Task:
Return every line below that contains the string "Given". Case counts.

(Stored dataset items)
++++++++++++++++++++

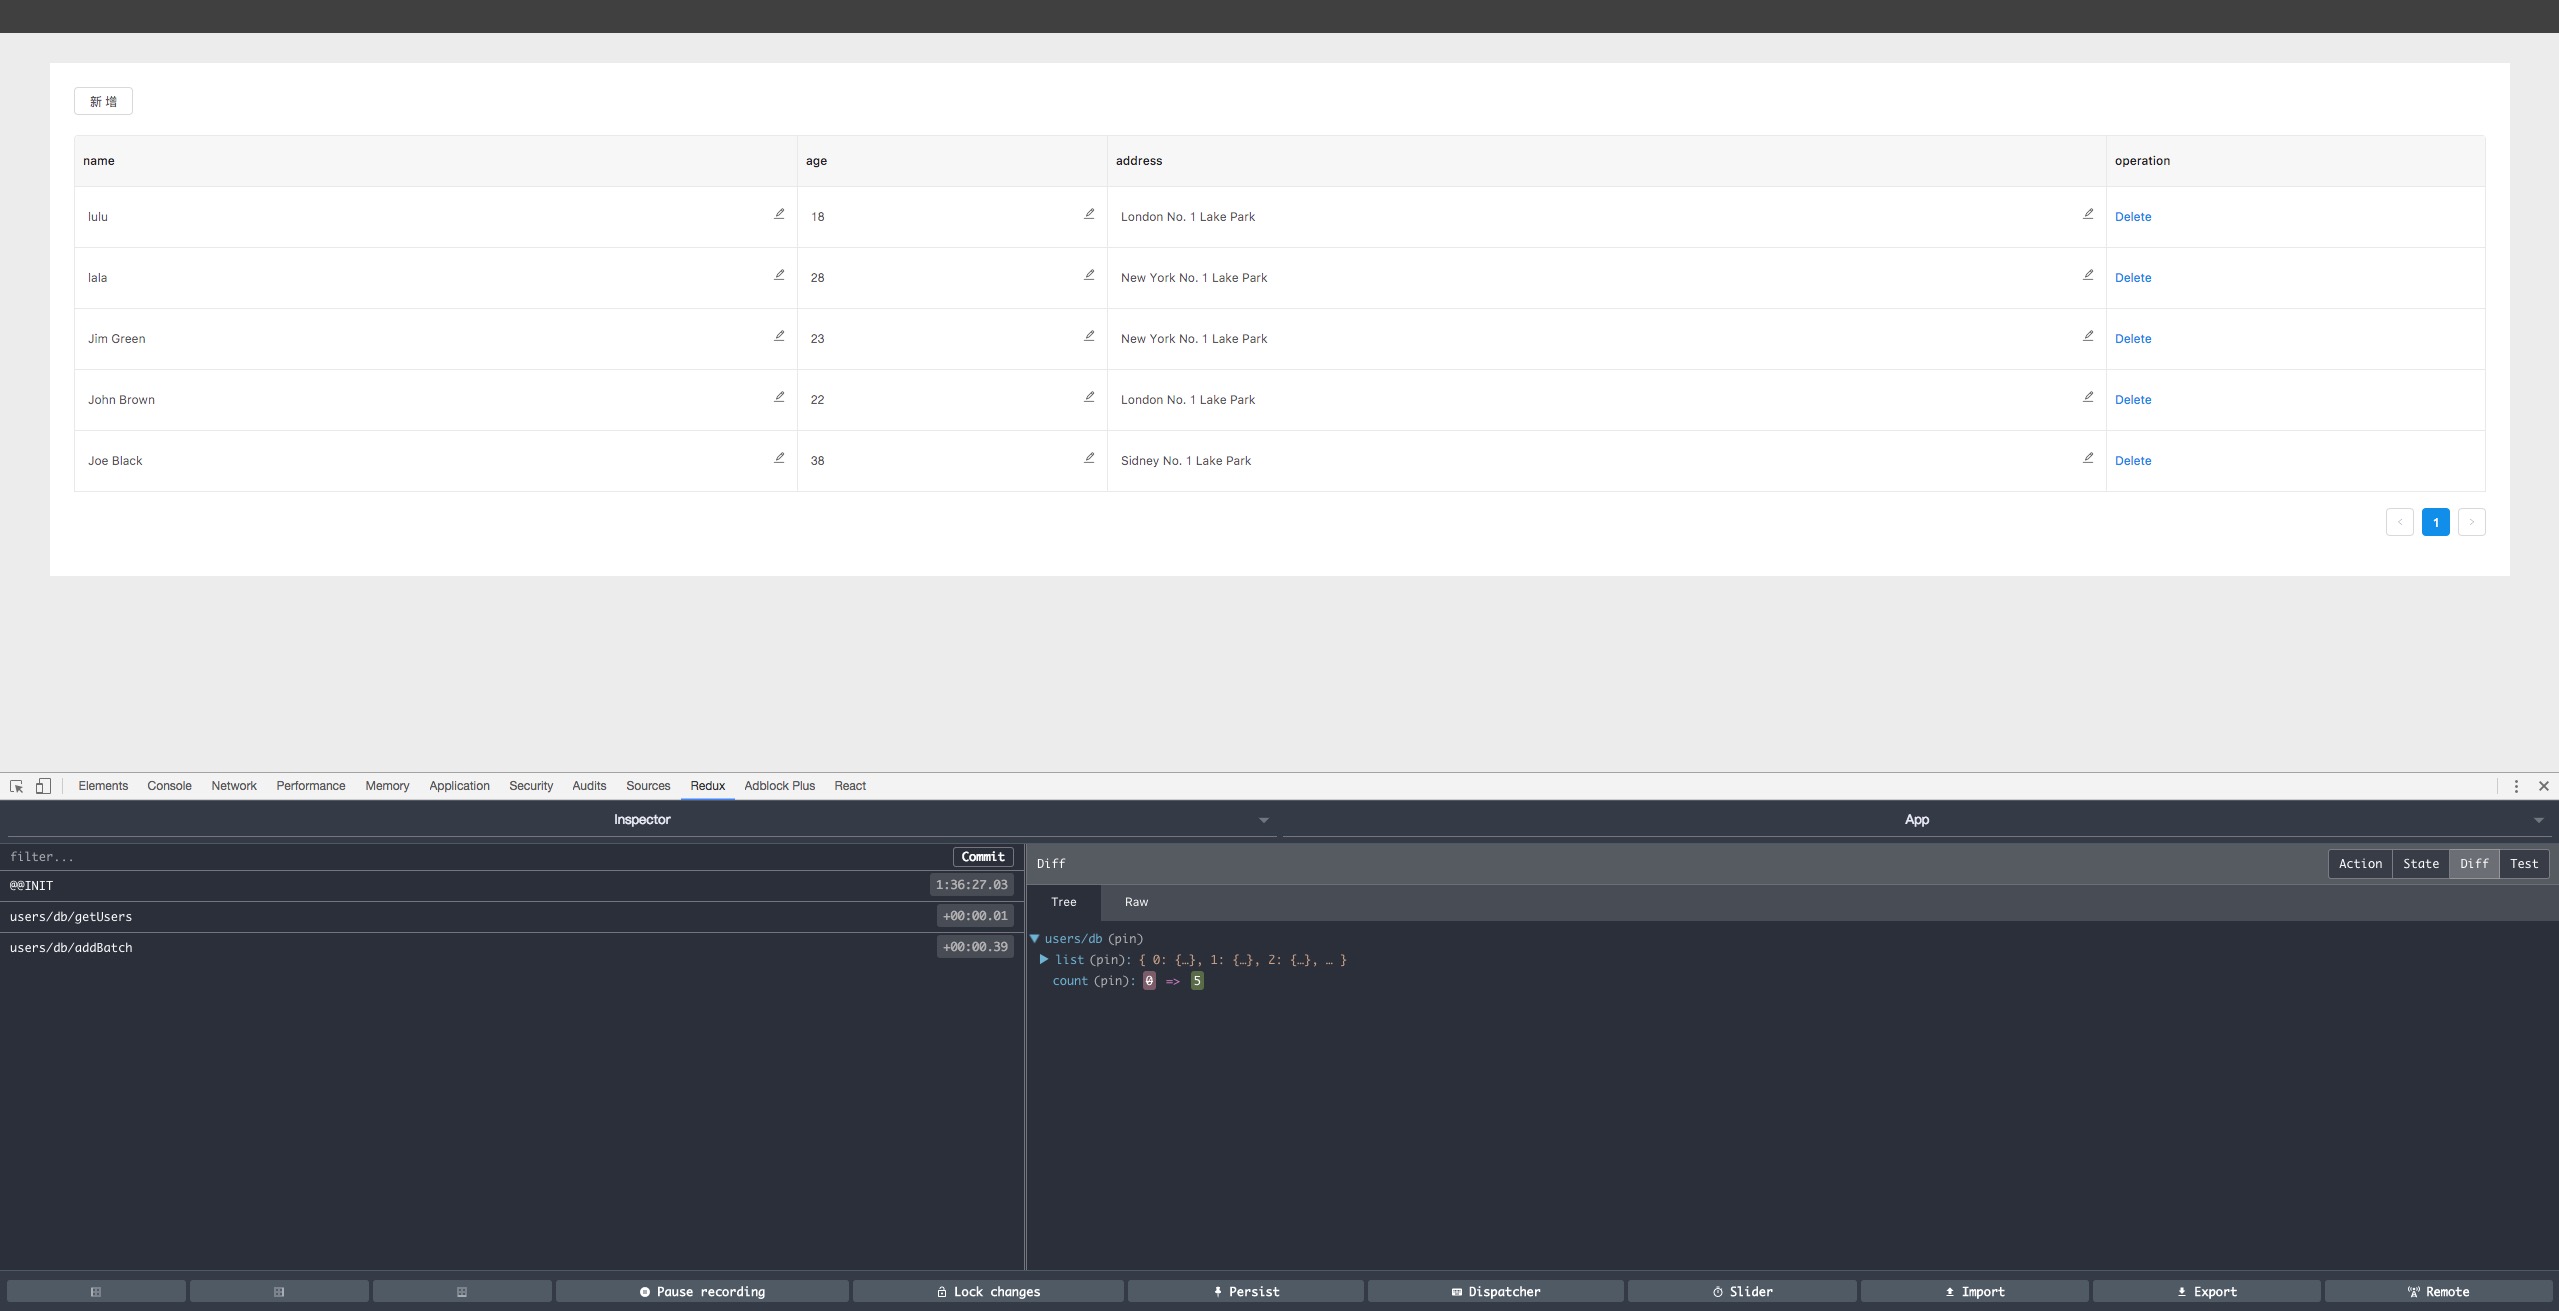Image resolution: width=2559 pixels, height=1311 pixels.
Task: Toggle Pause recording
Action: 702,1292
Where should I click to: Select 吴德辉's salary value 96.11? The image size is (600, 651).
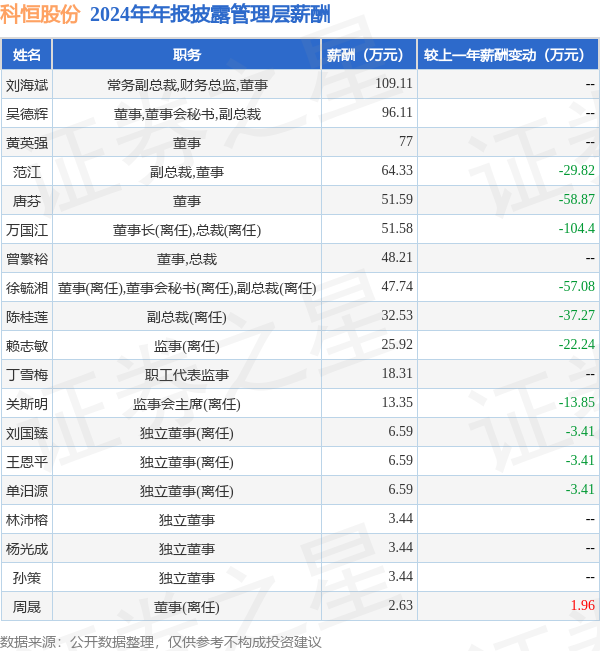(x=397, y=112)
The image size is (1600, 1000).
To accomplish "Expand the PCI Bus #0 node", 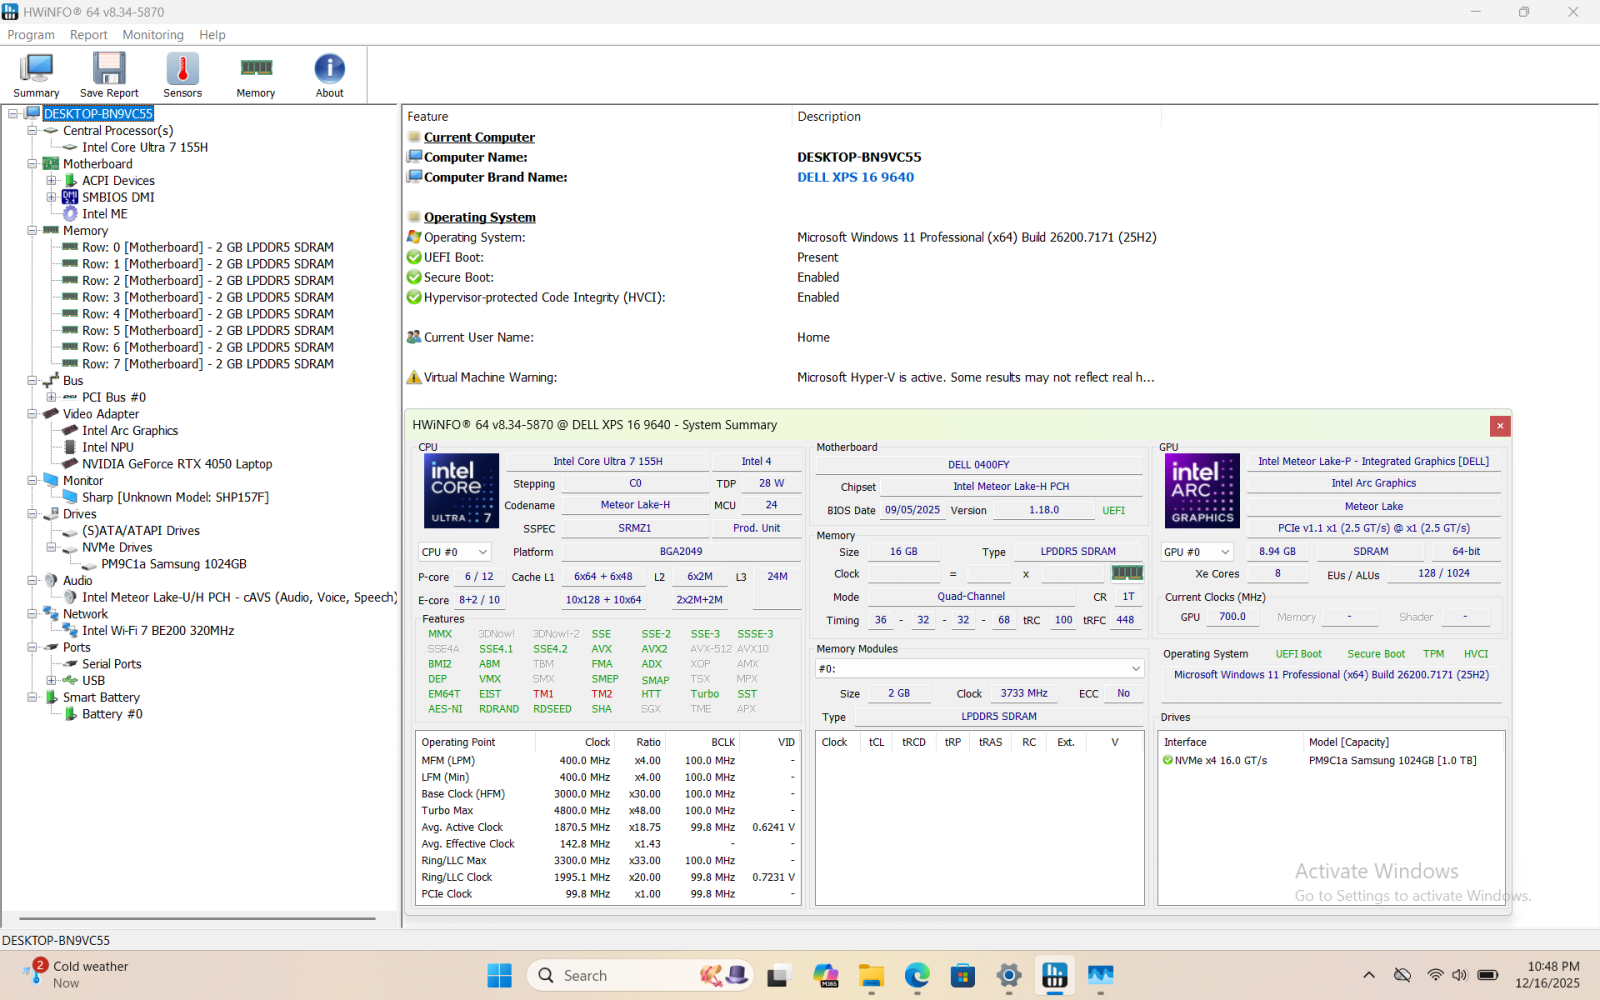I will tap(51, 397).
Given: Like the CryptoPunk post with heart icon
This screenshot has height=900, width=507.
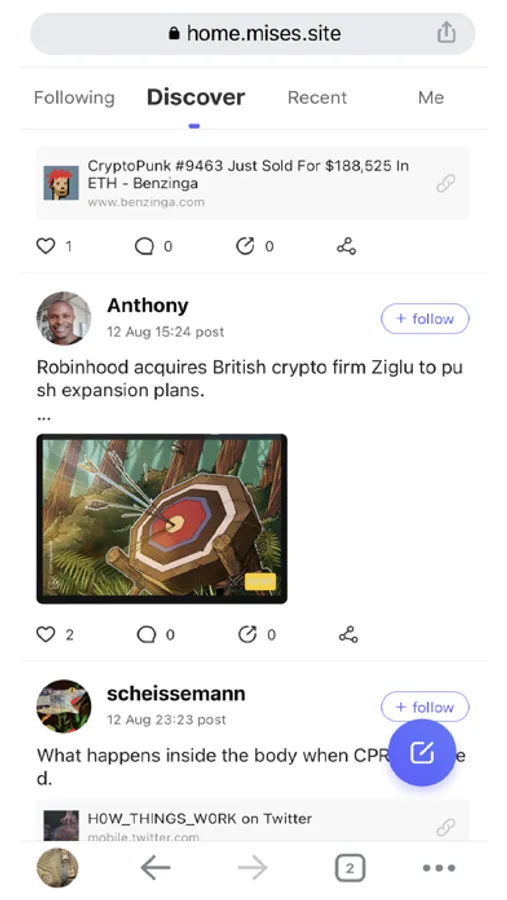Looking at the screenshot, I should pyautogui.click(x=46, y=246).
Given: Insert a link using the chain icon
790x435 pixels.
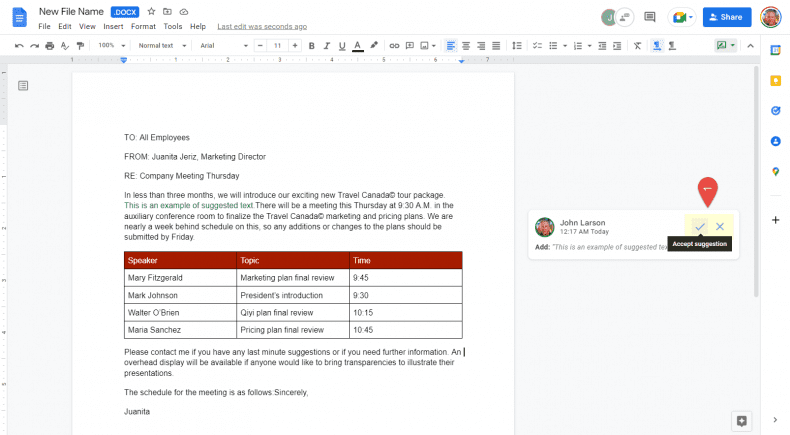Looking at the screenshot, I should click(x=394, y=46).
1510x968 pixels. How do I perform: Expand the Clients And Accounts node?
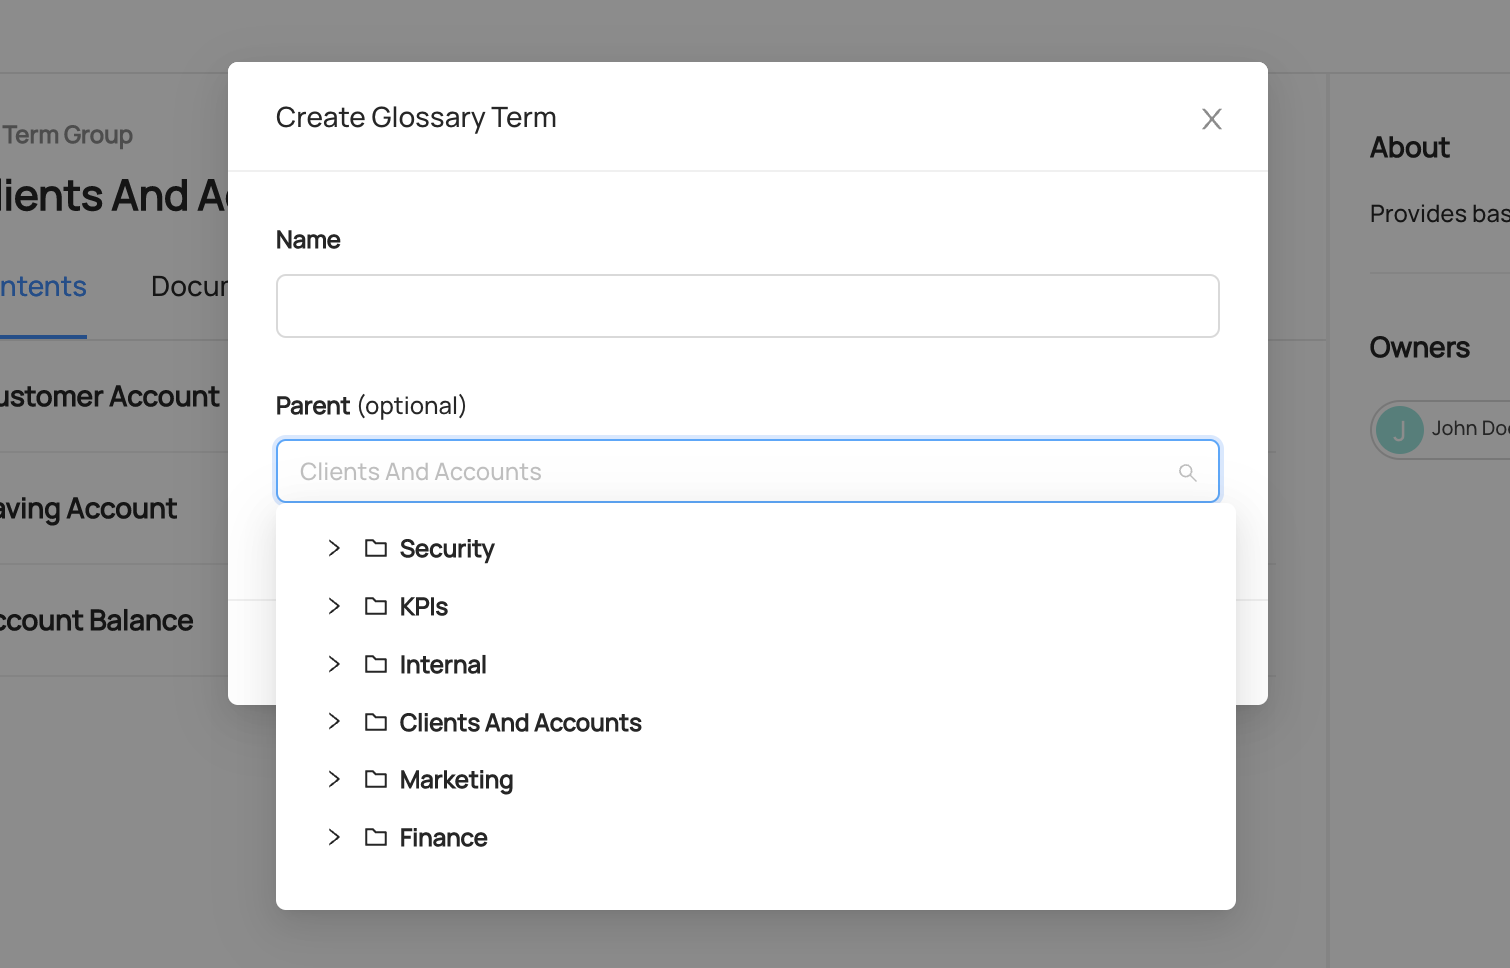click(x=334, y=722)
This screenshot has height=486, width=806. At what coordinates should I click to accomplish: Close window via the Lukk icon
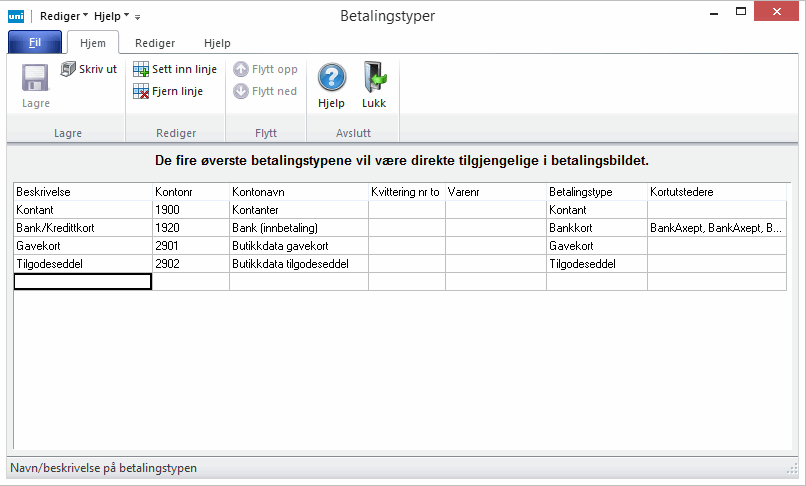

++++++++++++++++++++

Answer for the task:
Given: Like the CryptoPunk post with heart icon
Given: Insert a link using the chain icon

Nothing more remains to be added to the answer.